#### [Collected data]
_ _ _ _

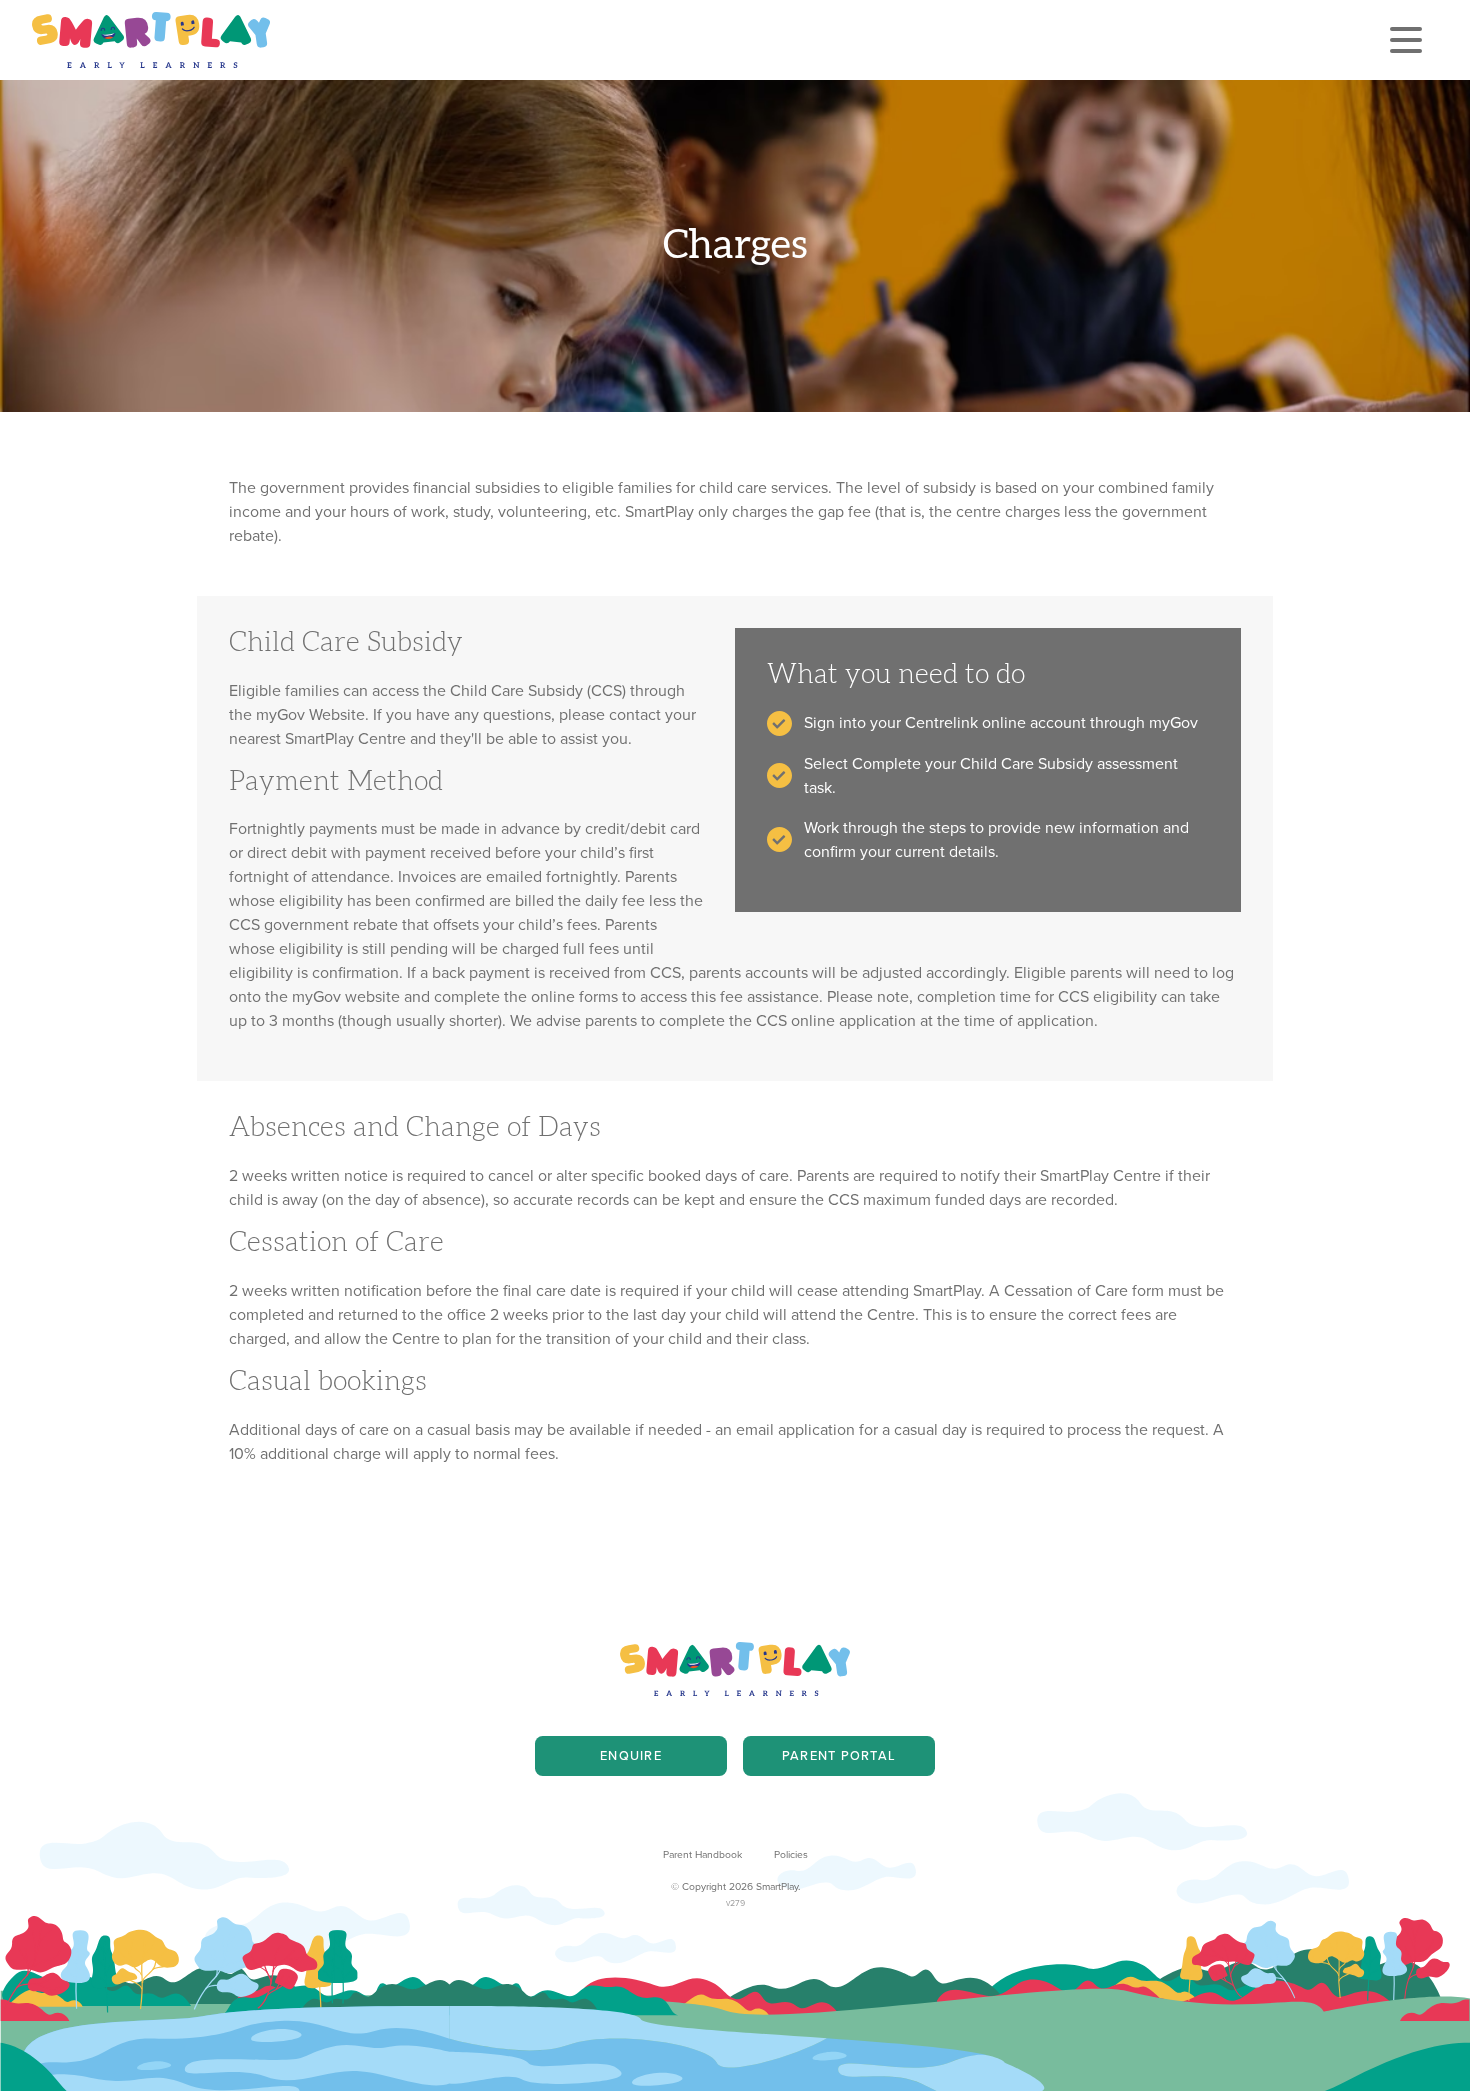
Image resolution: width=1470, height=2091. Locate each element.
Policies (791, 1854)
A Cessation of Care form (1076, 1290)
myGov (1173, 722)
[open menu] (1406, 40)
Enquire (631, 1755)
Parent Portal (839, 1755)
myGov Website (310, 714)
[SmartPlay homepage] (151, 40)
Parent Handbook (702, 1854)
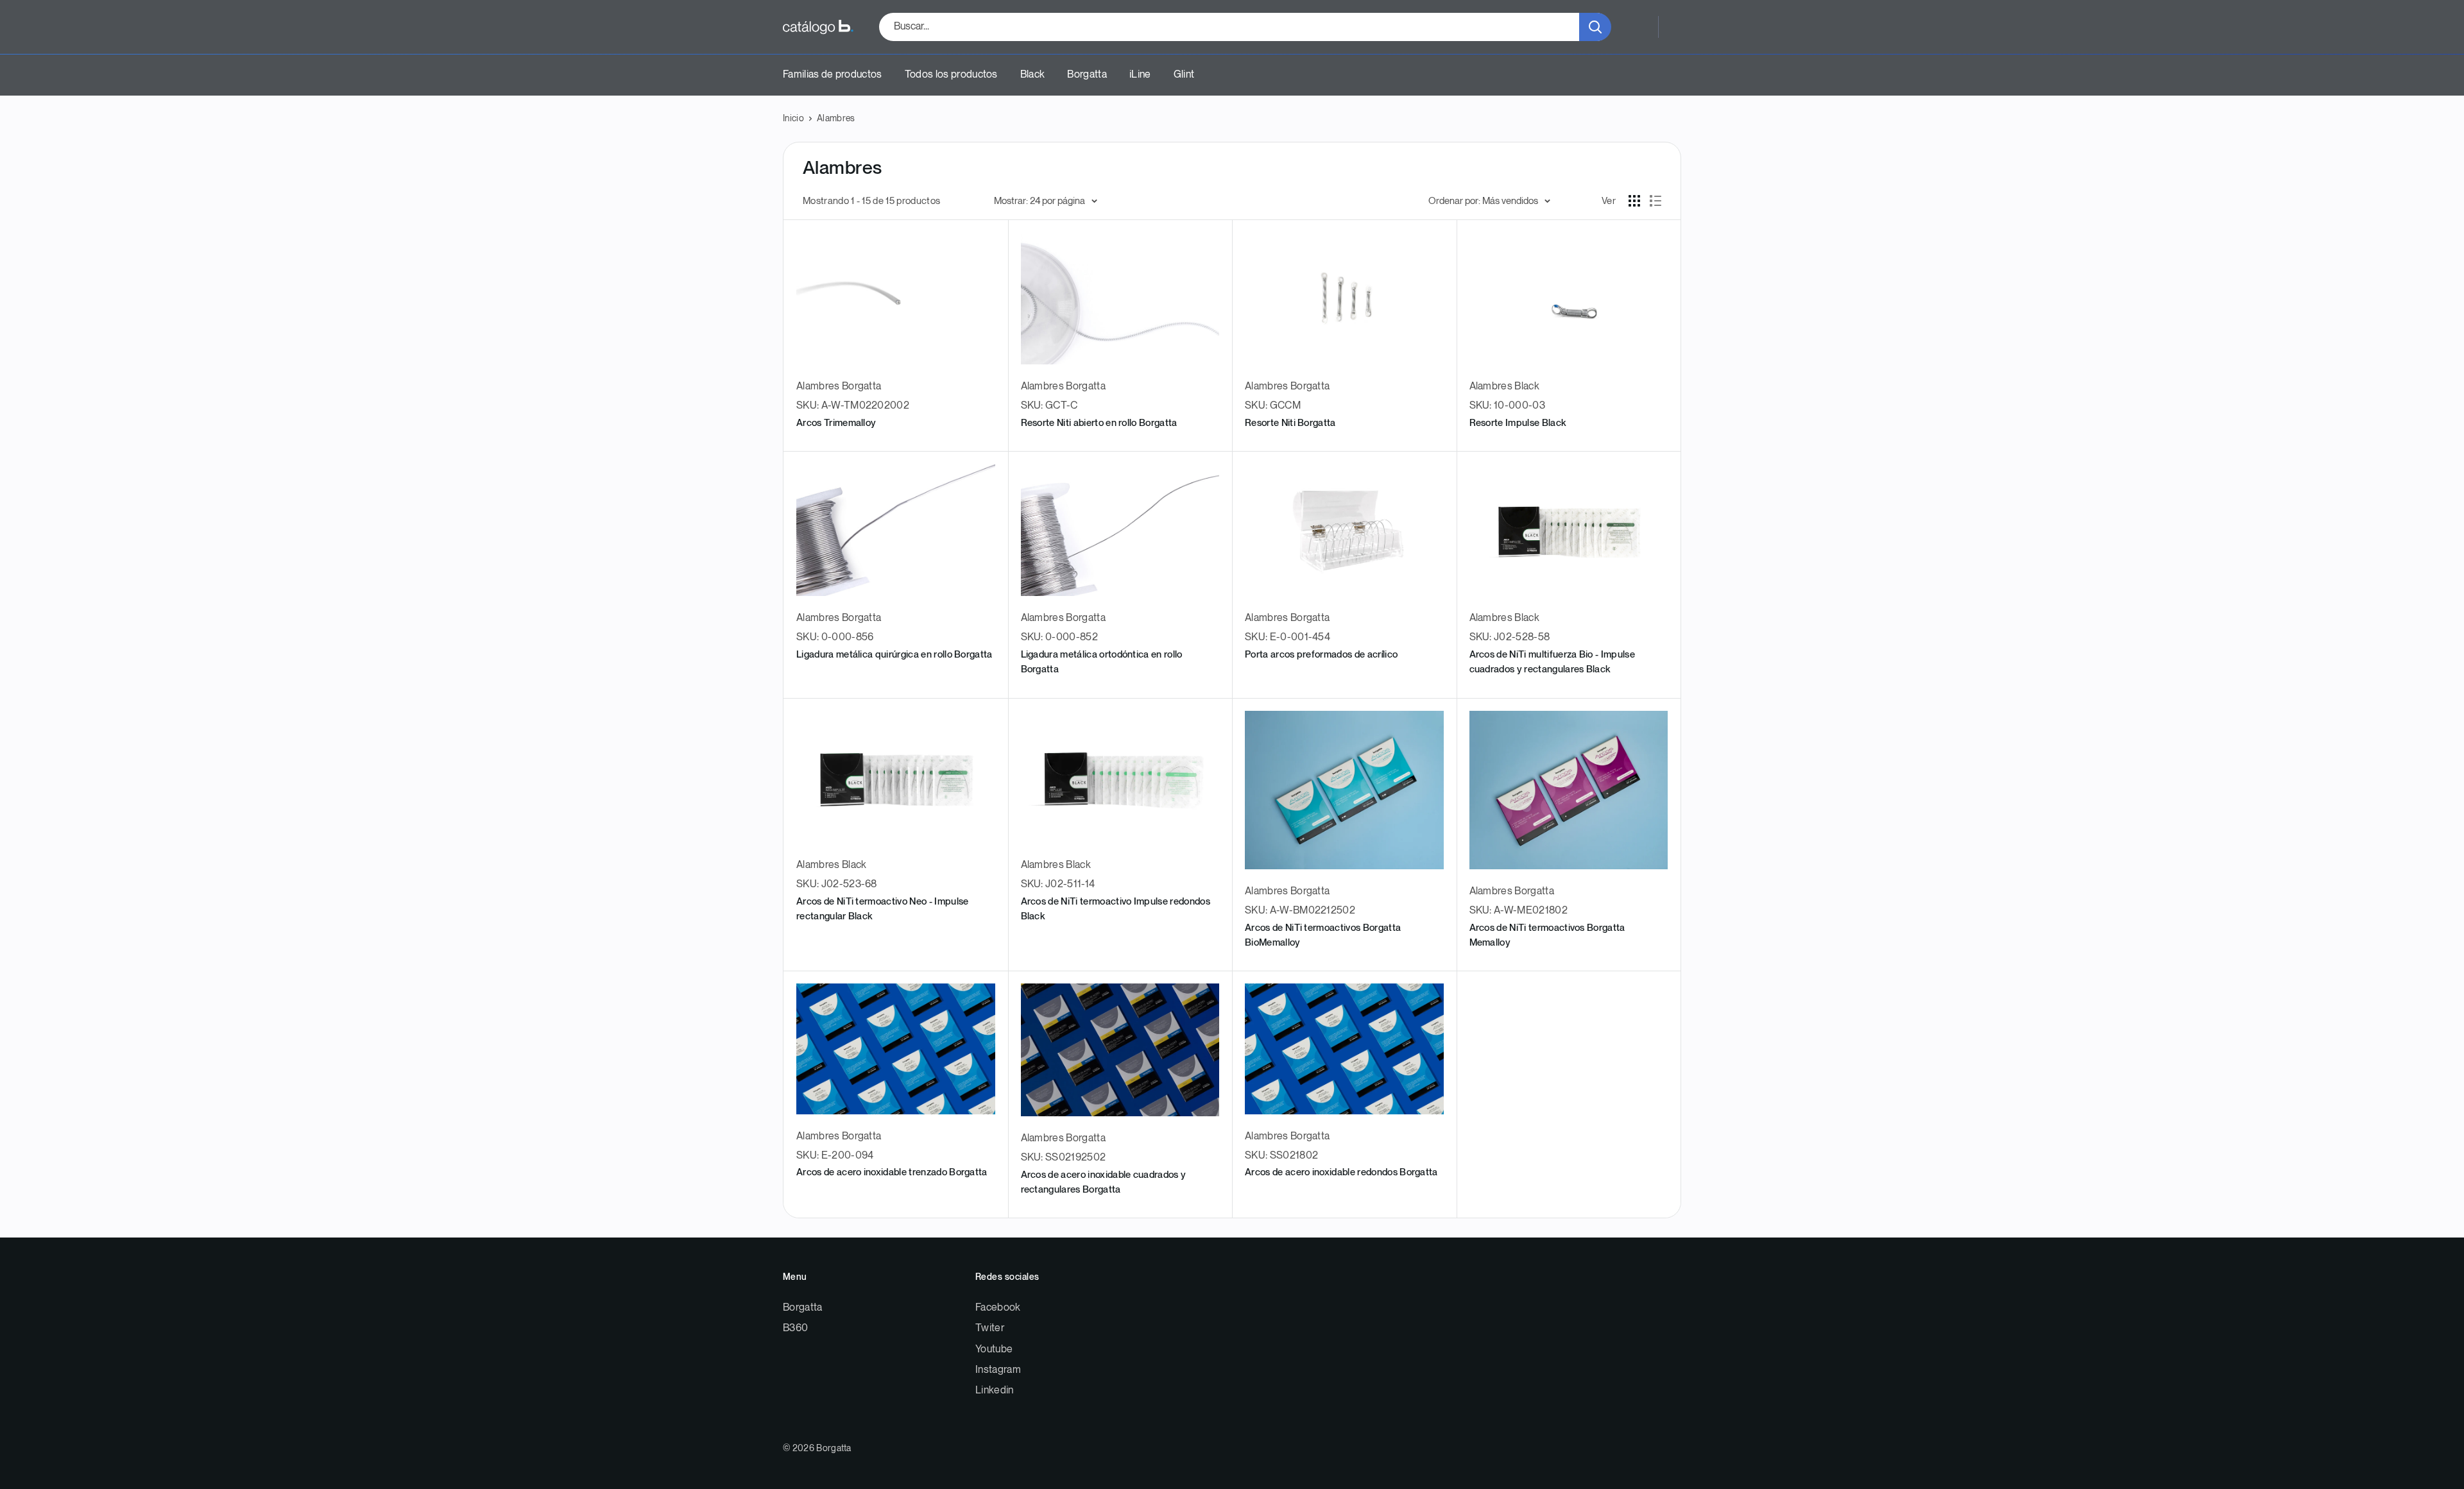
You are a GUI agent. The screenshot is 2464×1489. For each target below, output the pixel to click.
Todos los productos (951, 74)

_ _ _ _

#### [What you have to do]
Print all the entries again exactly as written, but without the pictures.

#### [Reply to the task]
Image resolution: width=1470, height=2091. Locate each element.
Policies (791, 1854)
A Cessation of Care form (1076, 1290)
myGov (1173, 722)
[open menu] (1406, 40)
Enquire (631, 1755)
Parent Portal (839, 1755)
myGov Website (310, 714)
[SmartPlay homepage] (151, 40)
Parent Handbook (702, 1854)
You are a GUI agent. The screenshot is 2464×1489. For each target below, output the pixel to click.
Todos los productos (951, 74)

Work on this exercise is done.